*** Provided passage Section Begins ***

Pres. Obama: “On Second Thought . . .”

Apparently the president has had a change of heart; or, as some might more cynically state it, he had a change of strategy thrust upon him by political necessity. The following is an excerpt from an MSN/NBC news release earlier today:

“President Barack Obama announced Friday that the administration will not require religious-affiliated institutions to cover birth control for their employees.

Instead, the White House is demanding that insurance companies be responsible for providing free contraception.”

In a post earlier this week we questioned the legitimacy of the initially announced policy which required the coverage which today’s announcement rescinds. Though undoubtedly politically motivated, I think it was the right decision, given the current state of health care payment in this land of ours.

But the second statement harkens back to a comment from a good friend in response to that initial post. Note the language used. The government is making demands on private insurers. That this is happening at all is of significant concern; that it is happening over this particular issue is incomprehensible, unless one recognizes that here, too, political capital is at the center. Specifically, that which comes from a certain segment of the population for whom everything revolves around obliterating any differences between men and women (who really wants that world?). The demand is that contraception–not childhood vaccinations, not absolutely needed medicines for the very young, old, or poor, not various cancer screening procedures (including mammograms)–be provided at no cost. How does that work, other than to cover the cost by adding it to everything else? But we’re not supposed to know that.

*** Provided passage Section Ends ***
*** Dataset Section Begins ***

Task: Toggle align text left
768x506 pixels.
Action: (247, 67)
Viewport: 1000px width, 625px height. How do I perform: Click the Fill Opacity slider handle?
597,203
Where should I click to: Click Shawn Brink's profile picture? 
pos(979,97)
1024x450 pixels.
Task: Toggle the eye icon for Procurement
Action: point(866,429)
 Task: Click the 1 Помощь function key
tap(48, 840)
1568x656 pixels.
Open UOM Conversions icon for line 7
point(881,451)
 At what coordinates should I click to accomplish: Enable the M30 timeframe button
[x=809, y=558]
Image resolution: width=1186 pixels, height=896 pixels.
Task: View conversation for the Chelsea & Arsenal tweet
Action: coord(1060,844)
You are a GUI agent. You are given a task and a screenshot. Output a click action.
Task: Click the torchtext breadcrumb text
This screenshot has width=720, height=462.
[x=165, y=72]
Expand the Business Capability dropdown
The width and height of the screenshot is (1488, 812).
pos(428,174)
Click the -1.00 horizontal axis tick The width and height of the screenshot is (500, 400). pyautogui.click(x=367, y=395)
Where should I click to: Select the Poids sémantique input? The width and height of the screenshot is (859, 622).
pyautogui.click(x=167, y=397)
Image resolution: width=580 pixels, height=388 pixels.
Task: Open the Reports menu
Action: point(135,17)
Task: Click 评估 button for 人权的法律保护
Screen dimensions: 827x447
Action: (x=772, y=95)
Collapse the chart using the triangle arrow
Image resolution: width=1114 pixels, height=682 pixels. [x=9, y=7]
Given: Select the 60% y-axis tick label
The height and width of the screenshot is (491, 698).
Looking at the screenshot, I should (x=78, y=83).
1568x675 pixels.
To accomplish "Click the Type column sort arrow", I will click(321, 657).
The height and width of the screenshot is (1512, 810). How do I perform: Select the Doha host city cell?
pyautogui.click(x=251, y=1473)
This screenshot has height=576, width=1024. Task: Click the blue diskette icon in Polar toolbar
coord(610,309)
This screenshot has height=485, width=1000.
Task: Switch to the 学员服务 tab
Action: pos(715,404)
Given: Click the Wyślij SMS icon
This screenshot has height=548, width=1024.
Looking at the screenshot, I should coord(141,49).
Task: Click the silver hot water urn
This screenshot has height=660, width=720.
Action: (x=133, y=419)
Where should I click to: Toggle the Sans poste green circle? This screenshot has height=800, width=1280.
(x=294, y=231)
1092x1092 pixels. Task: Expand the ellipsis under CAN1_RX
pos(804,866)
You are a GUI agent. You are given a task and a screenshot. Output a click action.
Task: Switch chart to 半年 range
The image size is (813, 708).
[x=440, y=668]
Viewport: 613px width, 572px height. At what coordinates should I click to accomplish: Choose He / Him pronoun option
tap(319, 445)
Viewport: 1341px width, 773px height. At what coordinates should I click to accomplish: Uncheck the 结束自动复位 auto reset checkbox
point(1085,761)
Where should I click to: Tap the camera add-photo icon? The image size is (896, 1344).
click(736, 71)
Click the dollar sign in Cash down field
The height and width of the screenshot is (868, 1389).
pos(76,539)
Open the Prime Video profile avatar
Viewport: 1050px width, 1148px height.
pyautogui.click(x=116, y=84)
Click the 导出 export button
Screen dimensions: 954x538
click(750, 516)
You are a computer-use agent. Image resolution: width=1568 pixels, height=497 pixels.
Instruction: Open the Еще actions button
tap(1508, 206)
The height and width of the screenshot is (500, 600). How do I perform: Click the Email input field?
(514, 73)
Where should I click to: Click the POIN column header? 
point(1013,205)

*** Dataset Section Ends ***

▶ **Task details**: Reproduce word for word the portion of the post on the president's birth control coverage reversal between "In a post earlier" and "land of ours.", inclusive.

▶ **Result for this exercise**:
In a post earlier this week we questioned the legitimacy of the initially announced policy which required the coverage which today’s announcement rescinds. Though undoubtedly politically motivated, I think it was the right decision, given the current state of health care payment in this land of ours.